*Exercise task:*
Render the data below as a two-column CSV with the header text,answer. Put each text in the first column and its answer beside it in the second, double-quote every field, and turn line breaks into spaces.

start

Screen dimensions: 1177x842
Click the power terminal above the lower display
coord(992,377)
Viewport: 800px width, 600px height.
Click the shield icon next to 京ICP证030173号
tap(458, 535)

end

*Finished exercise:*
text,answer
"Screen dimensions: 1177x842 Click the power terminal above the lower display","coord(992,377)"
"Viewport: 800px width, 600px height. Click the shield icon next to 京ICP证030173号","tap(458, 535)"